Recent recommendations made by the AASLD Expert Panel affirm an increased healthcare burden among COVID-19 positive patients with CLD [13]. Although it is intuitive to believe that patients with CLD are likely to have more severe COVID-19, the above assumptions were made in the absence of robust clinical data and were largely based on expert opinion.

Previous two large studies outside China also appear to suggest that the prevalence of CLD is not higher in hospitalized patients [5, 6]. Our meta-analysis supports those observations. Mild elevation of liver enzymes is common, especially in severe COVID-19, and it is thought to be multifactorial, and mostly medication related [1, 3]. Our study provides important epidemiological information on the comparative prevalence of CLD in patients with and without COVID-19. After meticulously identifying studies among the primary literature, no significant difference was identified among the studies comparing the prevalence of CLD among patients with or without COVID-19. The overall prevalence of CLD was only 3% across all studies characterizing COVID-19 positive patients, and this is similar to the reported prevalence of CLD in hospitalized patients in New York and ICU patients in Italy [5, 6] Some studies from China had reported a higher prevalence mostly because of chronic hepatitis B in that population. It is very true that retrospective nature of most studies and the general lack of predefined diagnoses for CLD among studies may have underestimated the true prevalence of CLD in COVID-19.

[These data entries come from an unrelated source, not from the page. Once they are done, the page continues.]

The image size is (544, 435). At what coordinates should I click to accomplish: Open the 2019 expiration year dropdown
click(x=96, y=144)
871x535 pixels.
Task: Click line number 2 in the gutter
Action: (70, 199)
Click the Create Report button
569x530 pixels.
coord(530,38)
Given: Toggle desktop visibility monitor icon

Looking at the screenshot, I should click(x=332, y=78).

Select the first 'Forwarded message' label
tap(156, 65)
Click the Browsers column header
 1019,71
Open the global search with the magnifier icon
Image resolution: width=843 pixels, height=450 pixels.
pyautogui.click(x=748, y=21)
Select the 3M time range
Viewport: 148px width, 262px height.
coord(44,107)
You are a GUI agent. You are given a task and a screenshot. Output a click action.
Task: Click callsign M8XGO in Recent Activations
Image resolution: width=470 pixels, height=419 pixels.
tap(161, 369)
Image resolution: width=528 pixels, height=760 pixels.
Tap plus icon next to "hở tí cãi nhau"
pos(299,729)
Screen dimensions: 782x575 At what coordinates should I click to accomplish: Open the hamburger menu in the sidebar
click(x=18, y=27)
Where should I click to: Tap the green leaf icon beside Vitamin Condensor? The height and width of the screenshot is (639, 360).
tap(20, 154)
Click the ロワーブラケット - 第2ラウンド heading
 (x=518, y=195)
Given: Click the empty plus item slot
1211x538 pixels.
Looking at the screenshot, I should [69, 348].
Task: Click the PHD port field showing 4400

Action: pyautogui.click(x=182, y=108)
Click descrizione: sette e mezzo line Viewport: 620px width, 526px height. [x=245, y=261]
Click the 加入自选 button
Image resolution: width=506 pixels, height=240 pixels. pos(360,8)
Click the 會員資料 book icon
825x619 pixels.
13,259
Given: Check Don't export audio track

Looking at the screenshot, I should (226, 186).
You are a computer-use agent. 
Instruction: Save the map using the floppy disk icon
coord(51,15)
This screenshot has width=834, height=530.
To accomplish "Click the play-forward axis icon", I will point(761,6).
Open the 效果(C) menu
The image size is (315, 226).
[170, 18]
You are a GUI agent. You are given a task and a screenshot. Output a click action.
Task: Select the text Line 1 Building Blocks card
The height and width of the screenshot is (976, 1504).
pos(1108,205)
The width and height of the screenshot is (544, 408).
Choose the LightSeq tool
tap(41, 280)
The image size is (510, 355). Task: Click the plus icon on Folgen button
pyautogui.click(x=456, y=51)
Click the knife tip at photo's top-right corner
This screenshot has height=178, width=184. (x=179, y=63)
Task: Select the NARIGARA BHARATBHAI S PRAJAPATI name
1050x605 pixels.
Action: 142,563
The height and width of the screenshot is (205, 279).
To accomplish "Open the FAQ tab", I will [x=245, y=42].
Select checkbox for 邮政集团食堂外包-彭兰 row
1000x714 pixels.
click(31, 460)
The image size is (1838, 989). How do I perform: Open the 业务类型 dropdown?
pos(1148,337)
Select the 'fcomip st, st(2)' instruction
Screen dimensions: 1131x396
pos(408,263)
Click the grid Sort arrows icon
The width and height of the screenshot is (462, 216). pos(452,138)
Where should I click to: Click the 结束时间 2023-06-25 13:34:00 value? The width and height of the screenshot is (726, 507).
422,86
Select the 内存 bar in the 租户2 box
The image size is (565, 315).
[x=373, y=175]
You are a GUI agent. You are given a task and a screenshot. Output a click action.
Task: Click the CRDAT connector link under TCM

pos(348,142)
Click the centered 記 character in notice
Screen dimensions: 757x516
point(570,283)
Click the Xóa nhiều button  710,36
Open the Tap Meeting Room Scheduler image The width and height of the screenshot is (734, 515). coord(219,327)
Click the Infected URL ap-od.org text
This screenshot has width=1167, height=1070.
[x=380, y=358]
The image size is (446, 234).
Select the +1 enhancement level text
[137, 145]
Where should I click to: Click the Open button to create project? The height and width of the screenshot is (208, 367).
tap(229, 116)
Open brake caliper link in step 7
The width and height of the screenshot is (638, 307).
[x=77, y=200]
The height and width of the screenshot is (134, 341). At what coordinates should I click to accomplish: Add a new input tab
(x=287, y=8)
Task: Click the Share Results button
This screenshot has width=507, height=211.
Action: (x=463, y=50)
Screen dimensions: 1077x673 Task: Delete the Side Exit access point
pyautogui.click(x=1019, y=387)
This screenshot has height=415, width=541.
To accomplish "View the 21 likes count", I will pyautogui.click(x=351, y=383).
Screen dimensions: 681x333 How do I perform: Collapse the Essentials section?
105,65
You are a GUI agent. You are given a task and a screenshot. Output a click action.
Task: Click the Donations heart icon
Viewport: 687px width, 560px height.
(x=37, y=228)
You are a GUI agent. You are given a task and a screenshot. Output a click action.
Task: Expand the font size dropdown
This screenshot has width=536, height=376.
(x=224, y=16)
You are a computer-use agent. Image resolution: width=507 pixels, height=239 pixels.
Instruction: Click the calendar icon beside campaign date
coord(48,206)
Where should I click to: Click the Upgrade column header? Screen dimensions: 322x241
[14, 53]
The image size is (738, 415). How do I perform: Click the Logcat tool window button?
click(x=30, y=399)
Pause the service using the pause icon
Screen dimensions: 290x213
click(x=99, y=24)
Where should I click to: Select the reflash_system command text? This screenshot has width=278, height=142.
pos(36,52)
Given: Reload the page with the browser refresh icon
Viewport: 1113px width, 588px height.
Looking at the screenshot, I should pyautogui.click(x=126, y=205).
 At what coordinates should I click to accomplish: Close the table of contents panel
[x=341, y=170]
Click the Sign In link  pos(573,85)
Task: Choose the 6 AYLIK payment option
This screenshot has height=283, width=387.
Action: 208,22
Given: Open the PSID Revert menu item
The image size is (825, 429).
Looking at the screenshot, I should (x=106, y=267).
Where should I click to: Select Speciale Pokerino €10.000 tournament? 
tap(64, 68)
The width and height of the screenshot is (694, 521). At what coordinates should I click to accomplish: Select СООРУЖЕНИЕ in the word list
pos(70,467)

Our study, however, showed that those with CLD are more likely to have more severe or critical COVID-19 illness when compared to those without CLD, and moreover, those with CLD are more likely to have a higher mortality. An EMR based, propensity matched, study had recently reported higher mortality in 250 patients with CLD and our findings corroborate it [14]. Moreover, meta-analyses of early data, one based on 11 observational studies [15] and another one based on 22 studies [16], had also come to similar conclusions. We can only speculate that some of these observations could be related to decompensation precipitated by COVID-19 in those with advanced cirrhosis or perhaps related other comorbidities in the population with liver disease. We need more granular data to make any firm conclusions. Our data have also demonstrated a trend towards an increased frequency of ICU admissions and requirement for invasive mechanical ventilation. Previous studies had reported higher prevalence of liver injury in those with severe COVID-19 and this could be major confounder of mortality in patients with CLD [2].

Despite the novel findings presented, in addition to minimal heterogeneity across studies, this systematic review and meta-analyses have some limitations. Most of the included studies were retrospective and based on hospitalized patients. These studies also may have under-reported CLD among comorbidities since CLD was not the primary focus of their studies and moreover, there was no predefined definition for CLD in these studies. In addition, the majority of studies did not stratify CLD patients based on the etiology of CLD, and most studies were from China, where chronic hepatitis B is more prevalent. In spite of the above limitations, this systematic review and meta-analysis provides useful information on the prevalence and complication of COVID-19 infection in those with CLD, and highlights the importance of prospective case-controlled studies that include both outpatients and hospitalized patients.